**DIRECTIONS FOR THIS TASK**
Output the data unchanged and complete, minus the images.

**DATA PROVIDED**
........

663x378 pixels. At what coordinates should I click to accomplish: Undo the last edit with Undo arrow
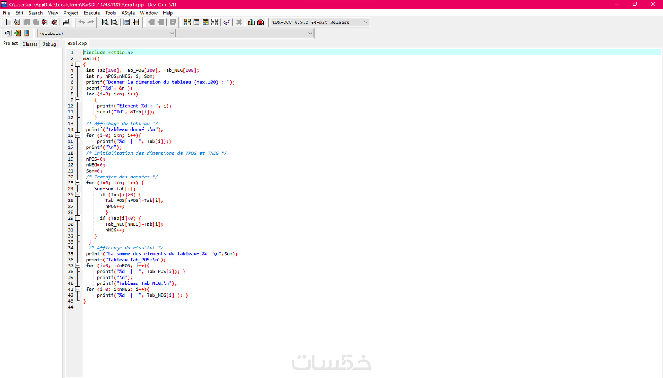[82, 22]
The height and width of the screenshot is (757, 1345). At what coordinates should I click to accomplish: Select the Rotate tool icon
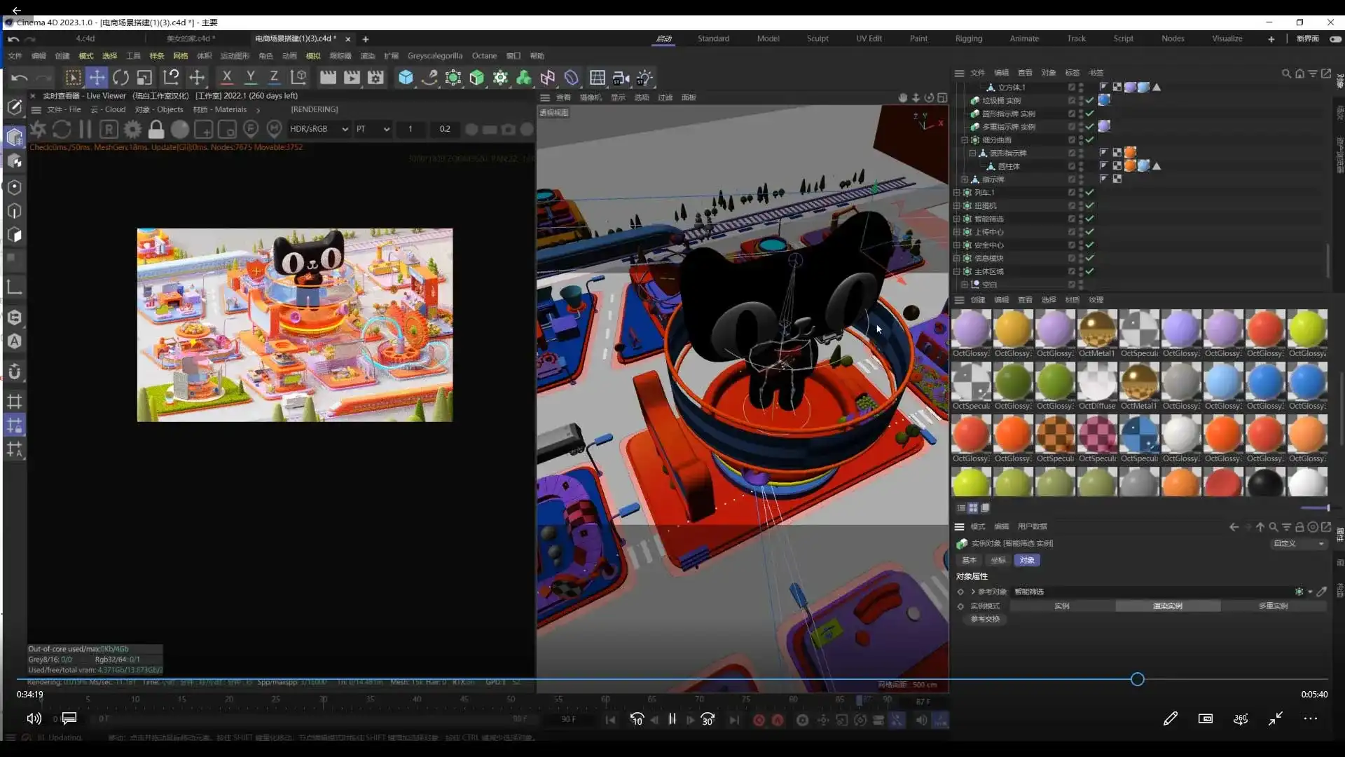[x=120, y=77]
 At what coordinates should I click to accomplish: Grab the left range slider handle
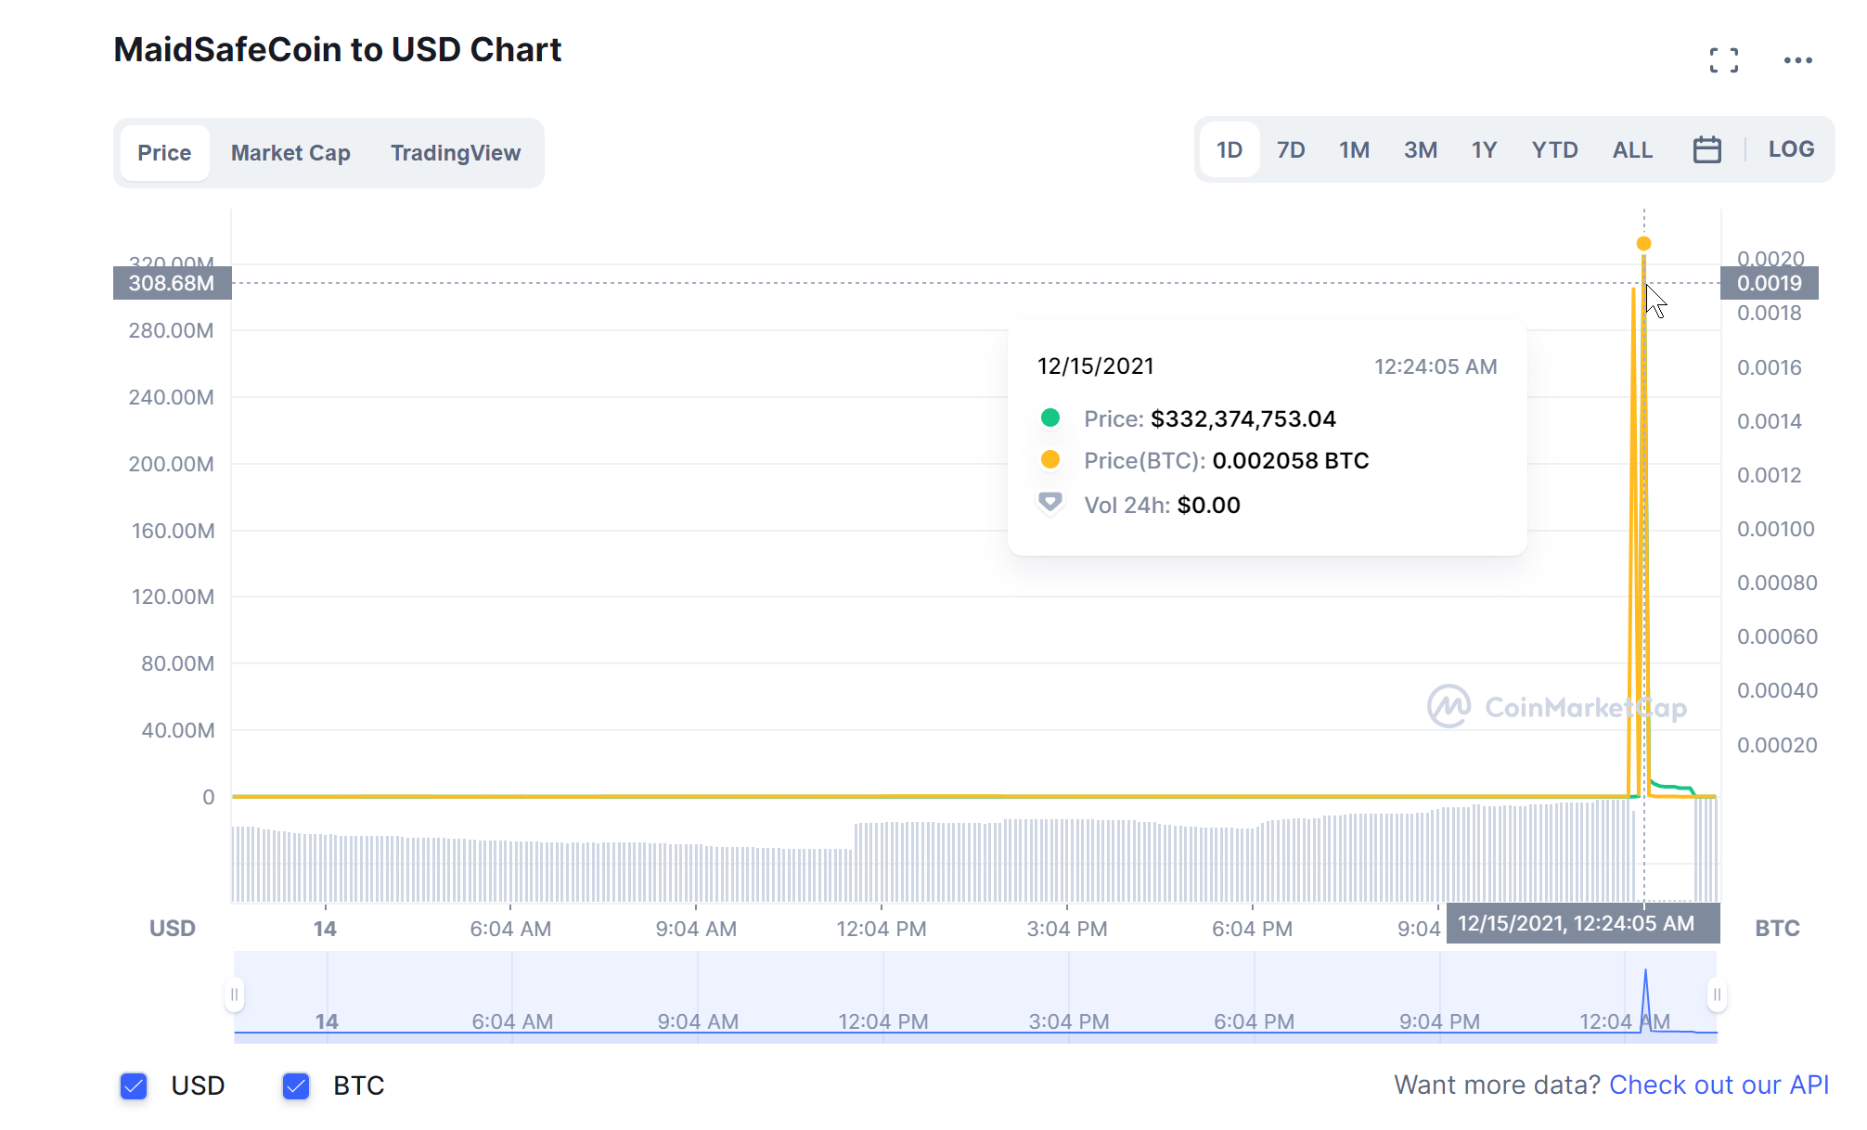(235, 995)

........

**YOUR SOLUTION**
663x378 pixels. At what coordinates should I click to accomplish: Undo the last edit with Undo arrow
[82, 22]
The height and width of the screenshot is (757, 1345). At what coordinates should I click to accomplish: Select the Rotate tool icon
[x=120, y=77]
 At what coordinates should I click to accomplish: Grab the left range slider handle
(235, 995)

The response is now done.